Albán demostró varias cosas con la pésima corrida lidiada en el albero venteño. Con él se atisbaron distintas intervenciones en quites, -no desperdició ni uno- cuando ya tan ayunos estamos de ellos; esfuerzo y disposición para sacar de aquellos inútiles astados cuanto tenían, pero también calidad y armonía en sus formas toreras. Vamos, que vimos un torero cuajado, a pesar de sus no muchas intervenciones, con buen gusto a la hora de interpretar con capote y muleta, además de entrega a la hora de entrar a matar. Cabe destacar un quite por gaoneras exponiendo al límite (sufrió una tremenda voltereta) que si las hace otro sale en todos los medios de difusión.

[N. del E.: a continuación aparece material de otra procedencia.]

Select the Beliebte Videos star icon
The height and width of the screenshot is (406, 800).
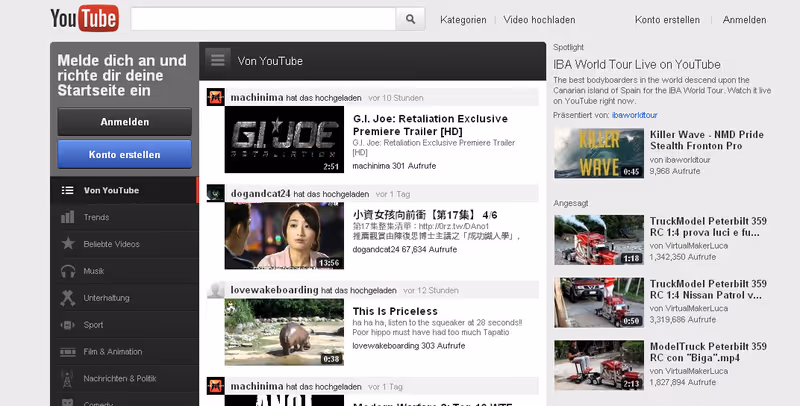[x=68, y=244]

Esas formas y condiciones le avalan para torear más tardes y en mejores carteles en España y por ello hoy nos acordamos de él. Como tantas veces decimos en OyT, aquí no solo tienen sitio las figuras. Muchos lectores nos reprochan que se le esté dando tanto sitio a José Tomás, siendo como es, y ha sido, la noticia taurina del año, pero no es menos cierto que además de cumplir con nuestro deber de informar y de escribir de la actualidad, aquí siempre hay sitio para otros toreros que en otros medios solo aparecen en las reseñas de festejos... y eso, cuando torean, que es mas bien poco.
Guillermo Albán merece nuestro respeto y también nuestro reconocimiento como buen torero que es. Es hora de hacer justicia y difundir su buena actuación de hace una semana en la cátedra del toreo. Pero, además, de congratularnos por su presencia en los carteles de la próxima feria de Jesús del Gran Poder de su tierra en Ecuador, Quito. Allí tendrá ocasión de volver a encontrarse con su público quiteño, tras estar ausente en la feria anterior por desavenencias con la empresa, que en esta feria se han podido salvar.
Pero esa ocasión será de auténtico brillo, de lo que nos alegramos como no podía ser de otro modo, pues estará en dos carteles, iba a decir en dos tardes que allí no son al celebrarse los festejos a las 12 del medio día, con lo más granado del escalafón de figuras. Ponce, El Juli, Castella y Perera serán quienes hagan el paseíllo con él. Una oportunidad de enfrentar ganado de garantías que, sin lugar a dudas, le permitirá dar la medida de sus cualidades, al tiempo de acreditar lo injusto de un manipulado escalafón. Con toros de los llamados de garantías son muchos mas los llamados a triunfar. Después, al volver al circuito de los desheredados, es cuando maléficamente se les achacará que no triunfan.
Damos fe. Si en la corrida del 12 de octubre en Madrid, hubieran estado los que ahora van a hacer el paseíllo con él en Quito, tampoco hubieran ni salido en hombros ni paseado ningún trofeo; la diferencia estriba en que nadie los manda al circuito del toro duro o inservible. Ahora en Quito, en igualdad de condiciones, Albán puede demostrar estar al nivel que atesoran las máximas figuras. Al tiempo.
Dicho de otro modo, nos alegra que un buen torero pueda mostrar sus condiciones toreras en las mismas, y mínimas, condiciones que lo hacen quienes ostentan el título de figuras. Una forma de hacerle justicia en su tierra por su denodado esfuerzo en abrirse paso en España con “lo que le echen”. Nos alegramos por él y también por la repercusión de que esos triunfos puedan llevarle a ocupar mejores puestos en la torería mundial.